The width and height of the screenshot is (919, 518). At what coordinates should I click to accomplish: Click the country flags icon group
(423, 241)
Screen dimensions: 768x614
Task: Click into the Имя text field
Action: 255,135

--------------------

[WHAT YOU HAVE TO DO]
All of the entries above, written out exactly, make up the reply.

[SOLUTION TO THE EXERCISE]
The width and height of the screenshot is (919, 518). At what coordinates should I click to accomplish: Click the country flags icon group
(423, 241)
Screen dimensions: 768x614
Task: Click into the Имя text field
Action: 255,135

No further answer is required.